───── RECORDS TO USE
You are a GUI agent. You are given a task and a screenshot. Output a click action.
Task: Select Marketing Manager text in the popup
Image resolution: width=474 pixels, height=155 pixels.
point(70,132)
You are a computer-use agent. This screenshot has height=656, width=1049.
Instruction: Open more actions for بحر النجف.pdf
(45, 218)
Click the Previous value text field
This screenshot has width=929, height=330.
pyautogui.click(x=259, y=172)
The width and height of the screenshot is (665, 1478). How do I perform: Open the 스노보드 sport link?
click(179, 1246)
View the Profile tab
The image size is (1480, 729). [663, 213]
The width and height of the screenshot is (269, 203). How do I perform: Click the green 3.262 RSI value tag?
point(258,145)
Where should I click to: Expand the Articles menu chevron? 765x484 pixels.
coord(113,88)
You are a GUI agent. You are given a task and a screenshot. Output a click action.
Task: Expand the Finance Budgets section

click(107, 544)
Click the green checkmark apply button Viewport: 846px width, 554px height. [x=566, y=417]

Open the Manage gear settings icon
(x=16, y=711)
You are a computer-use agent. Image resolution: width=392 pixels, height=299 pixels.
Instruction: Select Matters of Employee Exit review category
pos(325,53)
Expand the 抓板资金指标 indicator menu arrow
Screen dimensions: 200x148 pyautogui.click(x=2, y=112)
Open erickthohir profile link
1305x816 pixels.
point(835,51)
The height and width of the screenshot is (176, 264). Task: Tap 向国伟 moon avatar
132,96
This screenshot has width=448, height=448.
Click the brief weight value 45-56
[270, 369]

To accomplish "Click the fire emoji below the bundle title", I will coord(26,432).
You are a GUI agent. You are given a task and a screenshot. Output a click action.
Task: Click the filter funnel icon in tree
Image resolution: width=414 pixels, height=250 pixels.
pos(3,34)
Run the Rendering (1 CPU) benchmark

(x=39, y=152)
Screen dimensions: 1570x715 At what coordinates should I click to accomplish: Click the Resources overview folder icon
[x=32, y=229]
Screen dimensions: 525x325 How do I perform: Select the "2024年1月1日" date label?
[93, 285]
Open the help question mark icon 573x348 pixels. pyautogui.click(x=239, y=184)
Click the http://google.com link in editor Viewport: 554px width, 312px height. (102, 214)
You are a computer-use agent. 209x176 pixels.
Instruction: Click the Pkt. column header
──────────
Please copy out all of the records above, line for line, without changing anything.

You are a GUI agent. You are given a task and a screenshot. Output a click action.
Task: Select Marketing Manager text in the popup
Image resolution: width=474 pixels, height=155 pixels.
point(70,132)
You are a computer-use agent. This screenshot has height=656, width=1049.
Instruction: Open more actions for بحر النجف.pdf
(45, 218)
Click the Previous value text field
This screenshot has width=929, height=330.
pyautogui.click(x=259, y=172)
The width and height of the screenshot is (665, 1478). How do I perform: Open the 스노보드 sport link?
click(179, 1246)
View the Profile tab
The image size is (1480, 729). [663, 213]
The width and height of the screenshot is (269, 203). How do I perform: Click the green 3.262 RSI value tag?
point(258,145)
Where should I click to: Expand the Articles menu chevron? 765x484 pixels.
coord(113,88)
You are a GUI agent. You are given a task and a screenshot. Output a click action.
Task: Expand the Finance Budgets section

click(107, 544)
Click the green checkmark apply button Viewport: 846px width, 554px height. [x=566, y=417]

Open the Manage gear settings icon
(x=16, y=711)
You are a computer-use agent. Image resolution: width=392 pixels, height=299 pixels.
Instruction: Select Matters of Employee Exit review category
pos(325,53)
Expand the 抓板资金指标 indicator menu arrow
Screen dimensions: 200x148 pyautogui.click(x=2, y=112)
Open erickthohir profile link
1305x816 pixels.
point(835,51)
The height and width of the screenshot is (176, 264). Task: Tap 向国伟 moon avatar
132,96
This screenshot has width=448, height=448.
Click the brief weight value 45-56
[270, 369]

To accomplish "Click the fire emoji below the bundle title", I will coord(26,432).
You are a GUI agent. You are given a task and a screenshot. Output a click action.
Task: Click the filter funnel icon in tree
Image resolution: width=414 pixels, height=250 pixels.
pos(3,34)
Run the Rendering (1 CPU) benchmark

(x=39, y=152)
Screen dimensions: 1570x715 At what coordinates should I click to accomplish: Click the Resources overview folder icon
[x=32, y=229]
Screen dimensions: 525x325 How do I perform: Select the "2024年1月1日" date label?
[93, 285]
Open the help question mark icon 573x348 pixels. pyautogui.click(x=239, y=184)
Click the http://google.com link in editor Viewport: 554px width, 312px height. (102, 214)
You are a computer-use agent. 209x176 pixels.
Instruction: Click the Pkt. column header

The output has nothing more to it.